Over the past months, Muslim students have been easy target for communal violence.

Last March, angry Buddhist mobs have stormed a madrasa in Meiktila, killing scores of Muslim students and teachers.

"Hate campaigns are still going on," said Al-Haj U Aye Lwin.

With the absence of laws that regulate the Islamic education, Burma Islamic schools have been abused by the authorities.

"There seems to be no clear-cut rules and regulations for what a madrasa can do or cannot do in Myanmar," said Mohammed Mohiyuddin Mohammed Sulaiman, the author of Disorder and Decline in Myanmar in 2008.

"All rules and laws change from time to time."

The most recent hate campaign against Islamic schools in Burma occurred after rumors were circulated that the Islamic school in Thaketa township's Manpya quarter was being replaced by a mosque.

In the wake of declaring the restoration plans, Buddhist mobs attacked the school in February 2013, looting its the buildings and forcing it to close its doors.
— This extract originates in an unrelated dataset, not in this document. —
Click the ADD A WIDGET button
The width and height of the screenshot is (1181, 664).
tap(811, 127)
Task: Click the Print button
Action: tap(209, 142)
Denying accusations, the chief convener of Myanmar's Islamic Centre said that renovation work included digging on a small pool outside to offer students a place for 'ablution'.

School managers hope that it will re-open this month to serve hundreds of Muslim students who escaped last year's violence.

Sentiments against Muslims in Burma have been high last year's attacks that forced thousands of Muslims to flee their homes in western Burma.

Many of the incidents have featured widespread retaliatory violence against Muslim communities in response to accusations of seemingly isolated criminal acts.